## Your task
Put the lines of the listing below into a JSON list of strings, one string per line and blank lines left out. Cover only the lines from the line with "Koncesní listina (834, 1007)" up to and including the line with "https://www-baji888.org (91, 706)".

═══ Given data ═══

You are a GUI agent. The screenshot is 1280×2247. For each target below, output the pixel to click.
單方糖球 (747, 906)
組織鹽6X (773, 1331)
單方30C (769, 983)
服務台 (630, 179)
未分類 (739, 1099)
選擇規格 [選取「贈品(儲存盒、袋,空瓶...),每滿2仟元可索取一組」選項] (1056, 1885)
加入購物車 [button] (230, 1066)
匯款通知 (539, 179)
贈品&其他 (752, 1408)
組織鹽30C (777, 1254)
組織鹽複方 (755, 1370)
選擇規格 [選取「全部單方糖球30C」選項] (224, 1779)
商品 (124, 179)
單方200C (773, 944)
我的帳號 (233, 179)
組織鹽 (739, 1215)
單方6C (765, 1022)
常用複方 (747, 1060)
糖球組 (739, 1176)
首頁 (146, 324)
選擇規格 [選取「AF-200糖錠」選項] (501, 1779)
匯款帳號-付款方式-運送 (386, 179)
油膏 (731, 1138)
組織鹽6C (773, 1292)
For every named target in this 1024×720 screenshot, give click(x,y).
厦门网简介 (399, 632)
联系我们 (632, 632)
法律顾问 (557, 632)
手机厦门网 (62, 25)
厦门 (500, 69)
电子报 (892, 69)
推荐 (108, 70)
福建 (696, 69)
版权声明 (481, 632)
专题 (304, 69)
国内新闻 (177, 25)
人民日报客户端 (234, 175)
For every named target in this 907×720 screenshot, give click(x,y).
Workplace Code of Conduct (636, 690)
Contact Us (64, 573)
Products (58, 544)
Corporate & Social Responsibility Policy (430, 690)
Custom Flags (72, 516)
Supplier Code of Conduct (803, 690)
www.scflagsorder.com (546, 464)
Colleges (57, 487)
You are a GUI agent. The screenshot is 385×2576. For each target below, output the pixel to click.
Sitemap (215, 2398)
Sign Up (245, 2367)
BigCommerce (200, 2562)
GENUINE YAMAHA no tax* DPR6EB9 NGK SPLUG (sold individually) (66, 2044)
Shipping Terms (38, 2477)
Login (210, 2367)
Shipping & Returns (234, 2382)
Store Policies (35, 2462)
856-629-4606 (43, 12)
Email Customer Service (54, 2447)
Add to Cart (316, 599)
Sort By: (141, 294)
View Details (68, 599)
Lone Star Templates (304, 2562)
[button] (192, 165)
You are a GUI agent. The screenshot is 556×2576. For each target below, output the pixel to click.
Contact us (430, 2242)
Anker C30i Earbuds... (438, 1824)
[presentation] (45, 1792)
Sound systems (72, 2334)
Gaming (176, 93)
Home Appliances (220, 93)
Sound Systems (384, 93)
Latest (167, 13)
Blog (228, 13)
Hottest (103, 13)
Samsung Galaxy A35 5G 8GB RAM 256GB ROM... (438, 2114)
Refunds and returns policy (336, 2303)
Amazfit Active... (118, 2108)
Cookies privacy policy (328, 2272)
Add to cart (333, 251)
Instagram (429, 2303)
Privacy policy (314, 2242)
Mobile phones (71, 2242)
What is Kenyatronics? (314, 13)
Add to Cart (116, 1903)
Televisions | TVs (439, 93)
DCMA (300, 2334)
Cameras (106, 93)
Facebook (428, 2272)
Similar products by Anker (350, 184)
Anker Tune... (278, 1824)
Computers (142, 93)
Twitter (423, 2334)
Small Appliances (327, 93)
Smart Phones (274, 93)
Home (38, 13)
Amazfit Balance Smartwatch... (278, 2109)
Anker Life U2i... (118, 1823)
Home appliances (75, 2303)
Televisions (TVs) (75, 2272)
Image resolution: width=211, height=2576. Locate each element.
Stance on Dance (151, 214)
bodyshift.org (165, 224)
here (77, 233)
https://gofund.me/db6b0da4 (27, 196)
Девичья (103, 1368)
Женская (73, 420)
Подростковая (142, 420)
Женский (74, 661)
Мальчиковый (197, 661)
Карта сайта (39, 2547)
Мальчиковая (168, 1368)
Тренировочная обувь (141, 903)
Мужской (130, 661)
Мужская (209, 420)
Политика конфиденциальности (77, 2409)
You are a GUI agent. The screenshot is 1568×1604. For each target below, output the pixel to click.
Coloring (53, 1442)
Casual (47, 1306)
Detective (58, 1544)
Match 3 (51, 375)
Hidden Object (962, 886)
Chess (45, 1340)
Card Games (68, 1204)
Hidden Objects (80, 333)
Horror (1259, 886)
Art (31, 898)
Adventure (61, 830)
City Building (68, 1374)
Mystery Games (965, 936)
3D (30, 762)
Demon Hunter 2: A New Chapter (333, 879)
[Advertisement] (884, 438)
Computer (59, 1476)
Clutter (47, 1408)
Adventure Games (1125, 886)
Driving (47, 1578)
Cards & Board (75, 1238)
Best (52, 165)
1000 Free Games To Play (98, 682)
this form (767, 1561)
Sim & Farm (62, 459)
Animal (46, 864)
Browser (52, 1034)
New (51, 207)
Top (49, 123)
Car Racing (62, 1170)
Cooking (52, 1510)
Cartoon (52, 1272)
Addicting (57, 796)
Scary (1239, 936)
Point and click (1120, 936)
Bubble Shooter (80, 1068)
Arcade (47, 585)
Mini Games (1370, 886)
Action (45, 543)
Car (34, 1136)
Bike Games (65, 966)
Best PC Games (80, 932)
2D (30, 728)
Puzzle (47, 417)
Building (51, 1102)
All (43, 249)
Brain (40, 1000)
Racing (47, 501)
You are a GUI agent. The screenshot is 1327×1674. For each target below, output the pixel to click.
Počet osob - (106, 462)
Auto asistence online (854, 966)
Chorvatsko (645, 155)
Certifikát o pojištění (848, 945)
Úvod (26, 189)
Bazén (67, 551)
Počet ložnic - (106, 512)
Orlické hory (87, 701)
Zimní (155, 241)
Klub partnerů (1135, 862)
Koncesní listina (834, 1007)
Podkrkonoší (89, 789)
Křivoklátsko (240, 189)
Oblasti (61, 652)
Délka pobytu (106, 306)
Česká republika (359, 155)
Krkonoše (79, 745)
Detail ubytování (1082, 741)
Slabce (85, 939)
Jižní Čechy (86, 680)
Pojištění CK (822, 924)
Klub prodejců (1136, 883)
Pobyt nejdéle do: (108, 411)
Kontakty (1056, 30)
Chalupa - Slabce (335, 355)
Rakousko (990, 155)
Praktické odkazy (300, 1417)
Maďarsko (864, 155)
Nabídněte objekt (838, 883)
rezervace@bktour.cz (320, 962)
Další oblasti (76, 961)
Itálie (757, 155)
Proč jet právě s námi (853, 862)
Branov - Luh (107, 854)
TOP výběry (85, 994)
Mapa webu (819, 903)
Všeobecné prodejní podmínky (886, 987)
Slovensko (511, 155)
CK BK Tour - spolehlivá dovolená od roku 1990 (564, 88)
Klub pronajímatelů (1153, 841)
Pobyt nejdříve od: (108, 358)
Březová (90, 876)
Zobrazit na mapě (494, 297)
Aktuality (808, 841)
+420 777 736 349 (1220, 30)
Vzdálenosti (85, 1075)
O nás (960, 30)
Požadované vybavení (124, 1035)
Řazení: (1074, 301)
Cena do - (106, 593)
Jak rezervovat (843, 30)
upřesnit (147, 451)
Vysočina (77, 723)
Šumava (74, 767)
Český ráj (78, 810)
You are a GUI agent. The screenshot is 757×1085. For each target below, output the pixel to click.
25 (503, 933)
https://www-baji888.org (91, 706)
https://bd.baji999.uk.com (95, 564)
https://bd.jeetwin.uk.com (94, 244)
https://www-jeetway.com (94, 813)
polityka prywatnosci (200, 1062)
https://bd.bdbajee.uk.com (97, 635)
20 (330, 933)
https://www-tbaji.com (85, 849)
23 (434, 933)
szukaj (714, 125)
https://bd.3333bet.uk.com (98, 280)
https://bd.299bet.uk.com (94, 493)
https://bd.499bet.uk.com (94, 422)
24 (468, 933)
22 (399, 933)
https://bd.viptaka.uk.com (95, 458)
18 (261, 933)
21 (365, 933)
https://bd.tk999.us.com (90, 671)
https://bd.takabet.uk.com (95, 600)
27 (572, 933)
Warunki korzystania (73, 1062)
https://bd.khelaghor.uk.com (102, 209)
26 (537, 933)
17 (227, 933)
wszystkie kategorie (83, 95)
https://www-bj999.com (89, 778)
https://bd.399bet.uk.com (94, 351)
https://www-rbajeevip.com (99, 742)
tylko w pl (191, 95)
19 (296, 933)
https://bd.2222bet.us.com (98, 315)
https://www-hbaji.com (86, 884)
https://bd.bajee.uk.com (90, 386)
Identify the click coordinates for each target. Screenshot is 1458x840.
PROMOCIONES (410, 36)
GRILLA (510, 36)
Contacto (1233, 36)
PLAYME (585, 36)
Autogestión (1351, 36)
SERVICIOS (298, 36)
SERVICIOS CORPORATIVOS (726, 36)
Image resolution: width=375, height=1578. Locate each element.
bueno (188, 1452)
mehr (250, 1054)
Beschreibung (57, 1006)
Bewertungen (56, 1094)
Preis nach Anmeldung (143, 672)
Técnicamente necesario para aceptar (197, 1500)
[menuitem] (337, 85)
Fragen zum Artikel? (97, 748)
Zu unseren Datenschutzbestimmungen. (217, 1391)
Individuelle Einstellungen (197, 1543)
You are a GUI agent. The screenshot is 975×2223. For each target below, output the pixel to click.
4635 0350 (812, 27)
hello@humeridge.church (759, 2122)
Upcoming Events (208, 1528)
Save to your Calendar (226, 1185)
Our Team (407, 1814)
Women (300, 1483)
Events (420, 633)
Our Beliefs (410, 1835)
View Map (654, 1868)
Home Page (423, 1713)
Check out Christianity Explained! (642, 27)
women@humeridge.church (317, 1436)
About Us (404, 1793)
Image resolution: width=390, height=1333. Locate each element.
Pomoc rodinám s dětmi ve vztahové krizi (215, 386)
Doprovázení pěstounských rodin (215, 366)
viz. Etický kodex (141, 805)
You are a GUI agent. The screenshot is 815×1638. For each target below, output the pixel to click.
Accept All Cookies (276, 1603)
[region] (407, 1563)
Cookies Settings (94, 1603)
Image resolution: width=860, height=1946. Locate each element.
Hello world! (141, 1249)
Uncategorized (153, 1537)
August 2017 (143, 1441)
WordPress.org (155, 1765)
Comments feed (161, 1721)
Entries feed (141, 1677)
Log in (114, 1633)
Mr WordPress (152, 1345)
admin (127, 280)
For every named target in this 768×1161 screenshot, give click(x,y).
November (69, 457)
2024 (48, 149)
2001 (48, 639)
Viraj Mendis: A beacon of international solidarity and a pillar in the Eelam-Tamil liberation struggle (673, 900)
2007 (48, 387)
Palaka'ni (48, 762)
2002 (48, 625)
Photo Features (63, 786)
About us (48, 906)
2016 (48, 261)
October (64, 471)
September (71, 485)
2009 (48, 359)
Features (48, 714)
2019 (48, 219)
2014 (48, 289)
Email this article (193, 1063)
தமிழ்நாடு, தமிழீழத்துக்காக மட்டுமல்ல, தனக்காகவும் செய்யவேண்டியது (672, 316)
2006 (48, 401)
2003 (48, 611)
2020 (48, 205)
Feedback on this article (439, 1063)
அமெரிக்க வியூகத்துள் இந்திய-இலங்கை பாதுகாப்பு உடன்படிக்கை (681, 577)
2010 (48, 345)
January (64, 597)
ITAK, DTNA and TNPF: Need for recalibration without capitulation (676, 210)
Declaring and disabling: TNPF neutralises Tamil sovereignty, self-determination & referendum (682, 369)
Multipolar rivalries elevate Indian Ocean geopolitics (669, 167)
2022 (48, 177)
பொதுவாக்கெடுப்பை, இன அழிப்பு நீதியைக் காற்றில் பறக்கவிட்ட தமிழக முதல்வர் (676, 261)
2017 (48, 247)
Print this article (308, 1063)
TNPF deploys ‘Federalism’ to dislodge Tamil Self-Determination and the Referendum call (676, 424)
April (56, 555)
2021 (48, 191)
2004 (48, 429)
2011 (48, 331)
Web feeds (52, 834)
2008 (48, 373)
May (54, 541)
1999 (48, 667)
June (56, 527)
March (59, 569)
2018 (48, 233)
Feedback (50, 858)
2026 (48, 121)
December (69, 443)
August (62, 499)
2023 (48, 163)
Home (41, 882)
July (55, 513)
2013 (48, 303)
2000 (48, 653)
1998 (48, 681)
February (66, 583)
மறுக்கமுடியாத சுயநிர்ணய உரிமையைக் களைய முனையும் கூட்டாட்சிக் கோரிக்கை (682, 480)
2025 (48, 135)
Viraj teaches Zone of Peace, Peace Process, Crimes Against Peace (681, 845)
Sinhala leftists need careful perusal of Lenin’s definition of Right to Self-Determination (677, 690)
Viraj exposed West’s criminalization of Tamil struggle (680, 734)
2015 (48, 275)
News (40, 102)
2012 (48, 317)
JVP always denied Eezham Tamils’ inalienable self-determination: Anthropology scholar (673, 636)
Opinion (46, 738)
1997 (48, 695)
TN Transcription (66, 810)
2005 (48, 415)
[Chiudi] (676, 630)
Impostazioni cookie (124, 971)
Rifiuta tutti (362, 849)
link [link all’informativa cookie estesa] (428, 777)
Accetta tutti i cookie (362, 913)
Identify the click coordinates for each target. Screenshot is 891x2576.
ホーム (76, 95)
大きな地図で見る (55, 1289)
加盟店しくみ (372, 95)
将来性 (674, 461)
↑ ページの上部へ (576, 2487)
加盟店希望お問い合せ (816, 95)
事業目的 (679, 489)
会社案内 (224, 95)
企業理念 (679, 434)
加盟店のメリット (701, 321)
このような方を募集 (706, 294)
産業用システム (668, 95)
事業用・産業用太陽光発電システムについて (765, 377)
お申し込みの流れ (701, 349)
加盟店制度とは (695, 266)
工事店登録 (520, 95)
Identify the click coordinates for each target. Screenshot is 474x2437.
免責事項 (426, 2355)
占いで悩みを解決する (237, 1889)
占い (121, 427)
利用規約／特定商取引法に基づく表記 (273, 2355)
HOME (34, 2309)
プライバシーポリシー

═══

## Exercise answer
[
  "Koncesní listina (834, 1007)",
  "Podkrkonoší (89, 789)",
  "Křivoklátsko (240, 189)",
  "Oblasti (61, 652)",
  "Délka pobytu (106, 306)",
  "Česká republika (359, 155)",
  "Krkonoše (79, 745)",
  "Detail ubytování (1082, 741)",
  "Slabce (85, 939)",
  "Jižní Čechy (86, 680)",
  "Pojištění CK (822, 924)",
  "Klub prodejců (1136, 883)",
  "Pobyt nejdéle do: (108, 411)",
  "Kontakty (1056, 30)",
  "Chalupa - Slabce (335, 355)",
  "Rakousko (990, 155)",
  "Praktické odkazy (300, 1417)",
  "Maďarsko (864, 155)",
  "Nabídněte objekt (838, 883)",
  "rezervace@bktour.cz (320, 962)",
  "Další oblasti (76, 961)",
  "Itálie (757, 155)",
  "Proč jet právě s námi (853, 862)",
  "Branov - Luh (107, 854)",
  "TOP výběry (85, 994)",
  "Mapa webu (819, 903)",
  "Všeobecné prodejní podmínky (886, 987)",
  "Slovensko (511, 155)",
  "CK BK Tour - spolehlivá dovolená od roku 1990 (564, 88)",
  "Klub pronajímatelů (1153, 841)",
  "Pobyt nejdříve od: (108, 358)",
  "Březová (90, 876)",
  "Zobrazit na mapě (494, 297)",
  "Aktuality (808, 841)",
  "+420 777 736 349 (1220, 30)",
  "Vzdálenosti (85, 1075)",
  "O nás (960, 30)",
  "Požadované vybavení (124, 1035)",
  "Řazení: (1074, 301)",
  "Cena do - (106, 593)",
  "Jak rezervovat (843, 30)",
  "upřesnit (147, 451)",
  "Vysočina (77, 723)",
  "Šumava (74, 767)",
  "Český ráj (78, 810)",
  "You are a GUI agent. The screenshot is 757×1085. For each target below, output the pixel to click.",
  "25 (503, 933)",
  "https://www-baji888.org (91, 706)"
]